= Written task =
Please output the rows starting at the line containing "The width and height of the screenshot is (598, 336)." and ending at the line containing "at that location." as a JSON list of strings, one string per line. Leave out blank lines and pictures.

= Information given =

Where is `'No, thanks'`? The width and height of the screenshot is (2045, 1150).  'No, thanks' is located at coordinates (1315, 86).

==

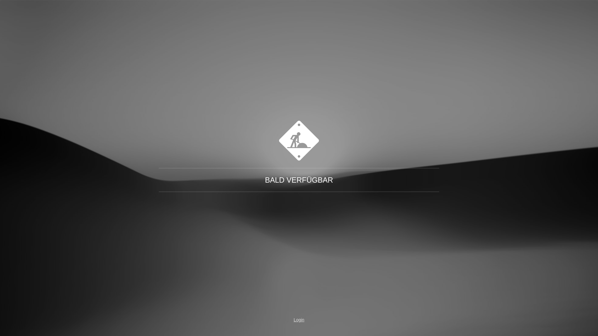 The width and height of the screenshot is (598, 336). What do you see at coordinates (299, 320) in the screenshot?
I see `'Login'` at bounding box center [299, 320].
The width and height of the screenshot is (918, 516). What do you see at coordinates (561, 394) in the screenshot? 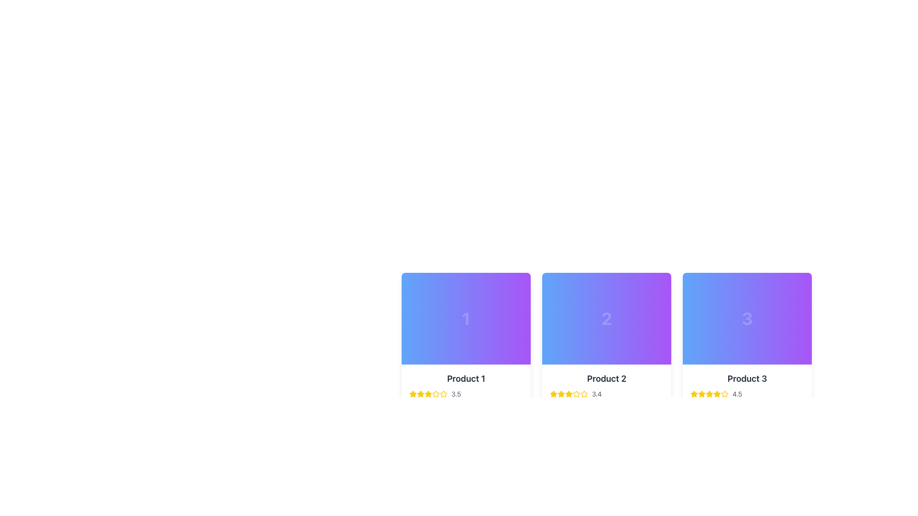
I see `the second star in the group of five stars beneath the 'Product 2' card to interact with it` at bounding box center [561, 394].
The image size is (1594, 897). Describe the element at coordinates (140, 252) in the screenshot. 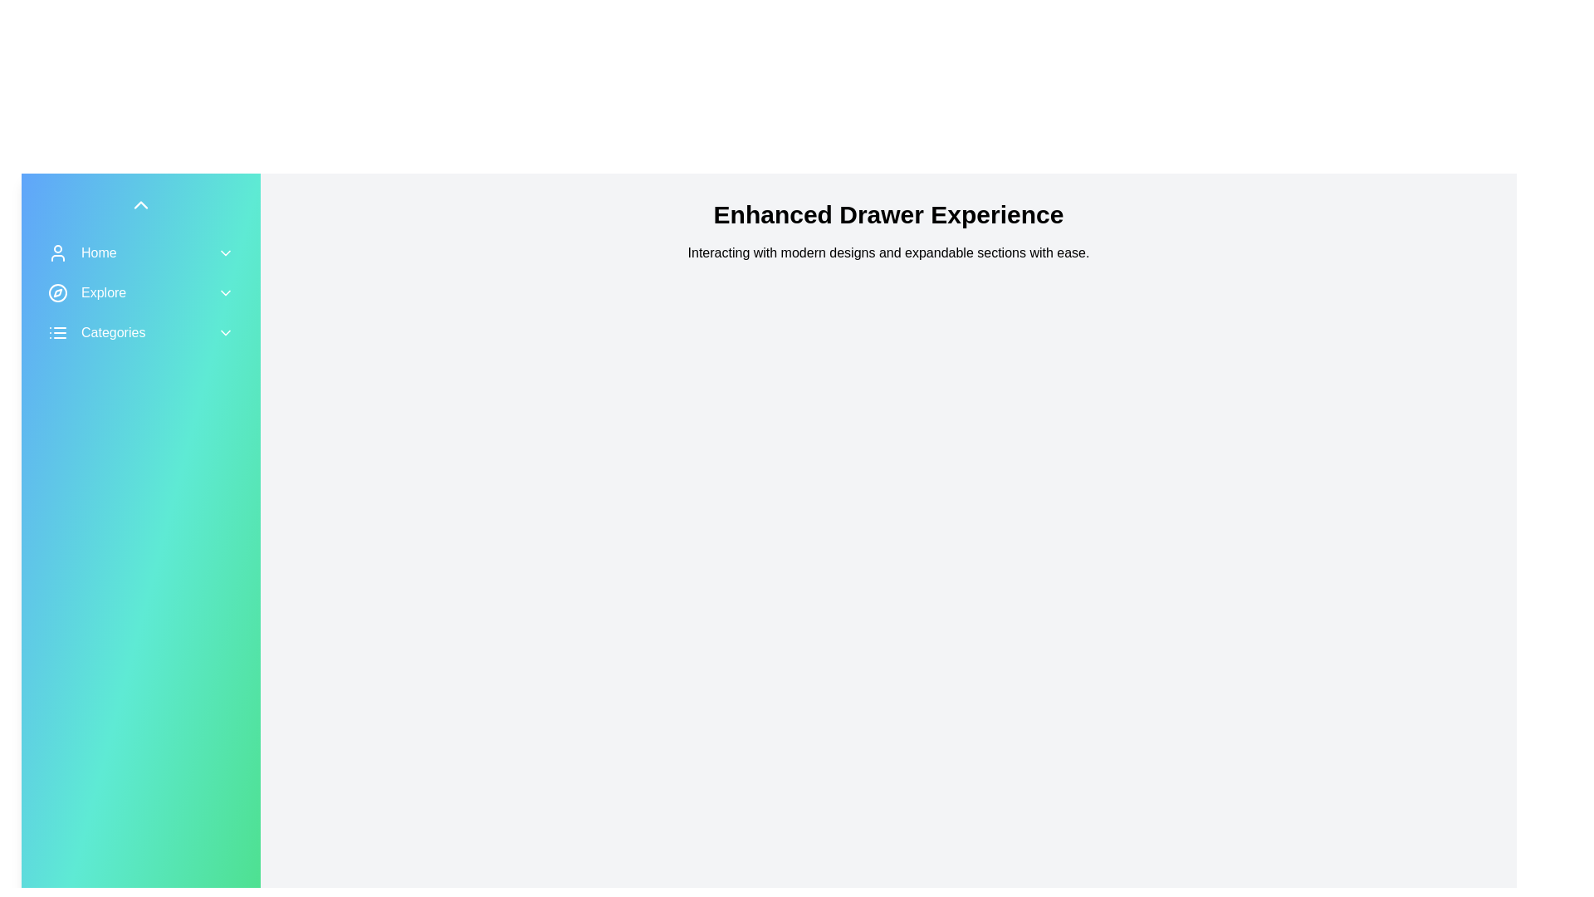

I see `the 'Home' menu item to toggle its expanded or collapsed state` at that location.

= Expected output =
[
  " The width and height of the screenshot is (598, 336). What do you see at coordinates (299, 320) in the screenshot?",
  "I see `'Login'` at bounding box center [299, 320].",
  "The width and height of the screenshot is (918, 516). What do you see at coordinates (561, 394) in the screenshot? ",
  "I see `the second star in the group of five stars beneath the 'Product 2' card to interact with it` at bounding box center [561, 394].",
  "The image size is (1594, 897). Describe the element at coordinates (140, 252) in the screenshot. ",
  "I see `the 'Home' menu item to toggle its expanded or collapsed state` at that location."
]